|
|
-
Grassland diversity
Brian Wilsey hopes a Faculty Development Grant will help discover
if species evenness is important in grassland diversity
- Brian Wilsey is well on his way to looking at a good portion of those
grasslands.
The assistant professor of botany has studied grasslands from Argentina
to the Serengeti, and from Yellowstone to Texas.
"I'm interested in grasslands all over the world," he said. "Most
native grasslands, including the tall grass prairies that used to be in
this part of the country, are pretty much gone.
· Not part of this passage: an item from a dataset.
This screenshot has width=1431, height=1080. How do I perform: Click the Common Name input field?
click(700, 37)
"There is a lot of interest however in restoring these grasslands and
how we go about doing just that."
Wilsey hopes a Faculty Development Grant (FDG) from the College of Liberal
Arts and Sciences will help in that effort. Wilsey has received a $3,000
FDG for his project "Plant Diversity and Grassland Productivity: Is
Species Evenness Important?"
LAS awards several Faculty Development Grants each year. The purpose of
these grants is to provide "seed" money to begin research or scholarship
that is expected to continue developing and to attract funding from other
sources beyond the period covered by the "seed" funding.
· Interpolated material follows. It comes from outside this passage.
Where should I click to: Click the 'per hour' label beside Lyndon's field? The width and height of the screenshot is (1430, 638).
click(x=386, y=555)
In his project, Wilsey will conduct experiments at three locations in the
U.S. Two experiments will be in Iowa - one at the Neil Smith National Wildlife
Refuge near Prairie City and another at Iowa States Western Research
Farm near Castena, Iowa, near Loess Hills in western Iowa. He will also
continue to sample an ongoing experiment in the Blackland Prairie region
of Texas.
"The goal of this project is to test the hypothesis that reductions
in plant biodiversity leads to lower stability and rates of ecosystem processes
in grasslands," Wilsey said. "Few studies have been conducted
to test this hypothesis and all of them experimentally varied species richness
or the number of species in a given area."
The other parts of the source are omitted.